Kashmiris have long believed that marriages are made in heaven. But behind many doors, they are silently falling apart.

The official divorce rate in the valley is low, but it masks a deeper reality. 

Couples often avoid legal separation because of stigma, complicated procedures, and social pressure.

Beneath the surface, marriages are under strain. This is most visible in “grey divorce,” when couples over fifty choose to separate after decades together.

Grey divorce was once unimaginable in a culture that treats marriage as sacred. Today, it is becoming more common. 

Some older couples take legal steps to separate. Others stay under the same roof while living very different lives. 

They sleep in separate rooms, speak only when necessary, and raise children in homes filled with silence, tension, and old resentments. The emotional toll of this cold war is heavy.

But why is this happening? 

Part of it comes from global influence. In many countries, grey divorce has risen over the last thirty years, driven by longer life, changing gender roles, and a focus on personal happiness. 

Ideas travel fast, and Kashmir has felt these winds of change. 

Education, migration, media, and diaspora connections are changing what people expect from marriage. People are asking themselves: what should a lifelong partnership give me, and what am I willing to endure?

Local changes play a big role too. 

Kashmir has shifted from joint families, where elders helped solve disputes and family life softened tensions, to smaller nuclear households that offer privacy but little emotional support. 

In my grandparents’ house in Zaina Kadal, nearly thirty family members lived together. Meals, celebrations, arguments, and reconciliations were shared. That communal life helped couples handle the rough patches of marriage. 

Today, smaller homes leave couples to deal with problems on their own. Courts, counseling centers, and religious arbitration bodies are seeing older couples seeking help in numbers unheard of two decades ago. Living with emotional distance has become increasingly difficult.

Divorce no longer carries the same weight of shame it once did. For years, ending a marriage, especially for women, was seen as disgraceful, and staying silent and enduring was expected. 

Now, with wider exposure to the world, urban life, and shifting values, that pressure has eased. Couples can choose dignity instead of simply enduring.

The “empty nest” phase exposes more cracks. 

Children often held marriages together. When they leave the valley for studies or work, buried differences surface. Couples realize they share history, rather than closeness.

Shifting gender roles are also changing marriages. Today, Kashmiri women are more educated, employed, and financially independent than ever. This gives them the freedom to set boundaries and refuse neglect or disrespect. 

Divorce no longer feels like the end of the world, because people now prioritize their emotional happiness.

Companionship, respect, and shared purpose matter. When these are missing, even at fifty or sixty, people choose self-respect over silent suffering. 

Mental health struggles make relationships even harder. Economic pressures, rising costs, and social comparisons add weight, often unnoticed until relationships crack.

Despite growing marital instability, the divorce numbers aren’t alarming in the valley. Many couples live in silent estrangement. Still, the trend is clear: marriages in Kashmir are under strain, and silence is breaking.

So, what can help? 

Marriage cannot survive through fear, stigma, or endurance alone. It needs communication, respect, emotional maturity, and shared purpose. 

Talking about struggles must be normal. Counseling should be accessible and encouraged. Community and religious institutions can support emotional well-being.

Premarital education, emotional literacy, and financial awareness should be part of social learning. Ethical and spiritual teachings can guide couples today, offering patience, empathy, and forgiveness without enforcing old rigid rules.

We must also accept that sometimes divorce is the healthiest choice. Separation, when necessary, should be handled with grace. The goal is not to save every marriage, but to preserve human integrity.

Grey divorce shows how much has changed in Kashmir: joint families have given way to nuclear homes, silence has turned to speaking up, and stigma has softened. 

The choice is clear: let marriages silently fall apart or create a culture of openness, respect, and care.

Marriage, when cared for, can remain one of life’s strongest bonds. Its strength comes from balancing compromise with self-respect. 

If Kashmir wants future generations to thrive emotionally, it must find this balance again.

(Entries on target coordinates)
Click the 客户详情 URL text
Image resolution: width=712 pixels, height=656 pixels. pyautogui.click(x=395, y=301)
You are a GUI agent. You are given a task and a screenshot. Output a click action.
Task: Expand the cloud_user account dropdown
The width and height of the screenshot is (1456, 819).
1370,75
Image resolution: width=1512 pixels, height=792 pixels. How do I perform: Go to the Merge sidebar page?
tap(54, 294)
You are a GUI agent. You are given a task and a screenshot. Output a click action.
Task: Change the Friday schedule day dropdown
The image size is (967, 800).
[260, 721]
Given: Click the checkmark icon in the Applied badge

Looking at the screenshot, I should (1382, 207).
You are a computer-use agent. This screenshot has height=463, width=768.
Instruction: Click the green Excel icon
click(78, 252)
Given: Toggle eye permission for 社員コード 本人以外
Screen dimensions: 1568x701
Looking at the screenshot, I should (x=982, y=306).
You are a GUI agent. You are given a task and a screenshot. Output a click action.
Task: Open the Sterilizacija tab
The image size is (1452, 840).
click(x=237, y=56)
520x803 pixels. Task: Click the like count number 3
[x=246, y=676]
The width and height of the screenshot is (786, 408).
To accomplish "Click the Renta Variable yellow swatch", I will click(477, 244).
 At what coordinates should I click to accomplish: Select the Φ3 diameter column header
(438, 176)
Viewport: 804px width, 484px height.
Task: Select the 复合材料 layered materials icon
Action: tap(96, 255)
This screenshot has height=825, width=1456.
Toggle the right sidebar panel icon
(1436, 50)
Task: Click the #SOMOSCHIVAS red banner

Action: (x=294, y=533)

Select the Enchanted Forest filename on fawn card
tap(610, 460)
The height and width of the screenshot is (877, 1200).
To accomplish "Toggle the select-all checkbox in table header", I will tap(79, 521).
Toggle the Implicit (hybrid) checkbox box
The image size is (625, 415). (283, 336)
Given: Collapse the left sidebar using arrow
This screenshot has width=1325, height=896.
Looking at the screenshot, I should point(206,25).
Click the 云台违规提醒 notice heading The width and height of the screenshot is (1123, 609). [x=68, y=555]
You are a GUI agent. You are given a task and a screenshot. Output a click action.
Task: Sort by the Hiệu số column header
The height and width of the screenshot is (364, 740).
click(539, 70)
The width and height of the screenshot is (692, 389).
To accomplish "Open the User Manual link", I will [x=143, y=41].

:: Given exercise ::
Reproduce word for word the portion of the piece on grey divorce in Kashmir starting with "Part of it comes" and going on through "big role too.". The records have nothing to do with the piece on grey divorce in Kashmir.

:: Correct answer ::
Part of it comes from global influence. In many countries, grey divorce has risen over the last thirty years, driven by longer life, changing gender roles, and a focus on personal happiness. 

Ideas travel fast, and Kashmir has felt these winds of change. 

Education, migration, media, and diaspora connections are changing what people expect from marriage. People are asking themselves: what should a lifelong partnership give me, and what am I willing to endure?

Local changes play a big role too.